I went to open a file that was in my "Recent Workbooks" list in Excel 2013.
  1. I selected the file.
  2. Excel "helpfully" tells me that the file isn't there, which is fine.
  3. Where Excel 2013 gets dumb is when I return to my "Recent Workbooks" list and the file is still listed! Why can't Excel 2013 be "smart software" and ask if I want to have the file removed from my "Recent Workbooks" list so that I don't have to see it again?

  4. And, sure, I can right-click the file and get a pop-up menu with the option to remove the file. How does the user know that there even is a right-click option? There's no clue as to its existence in the user interface!

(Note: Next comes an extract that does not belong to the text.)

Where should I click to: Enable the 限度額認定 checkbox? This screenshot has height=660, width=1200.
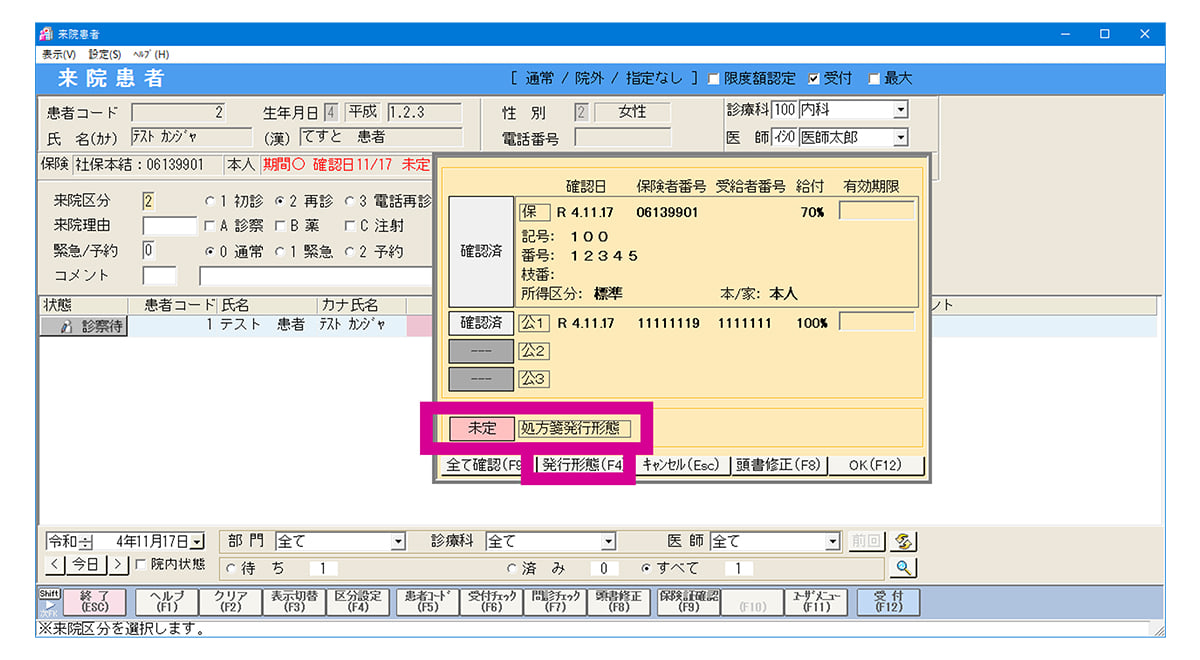(714, 79)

This all reminds me of the arguments at a previous employer. In a nutshell, rather than have buttons to indicate the available functionality, all the functionality that could have been on a button - like Add, Change, Delete - were hidden on a right-click menu. When I argued that the user wanted to do their work and not have to discover functionality, Microsoft was thrown in my face. "Look at Windows Explorer. They don't have buttons for what the user can do." If I were in that argument now, I'd say, "And how many resources are available to a Windows user to locate information. There are (now) youtube.com videos and websites dedicated to using Windows. The software we were arguing about does not have any of those resources available. And, who's to say that the design of Windows Explorer is the best example for our software's design?"


Some people want to go back in time and change the course of history; today I feel like going back and winning an argument.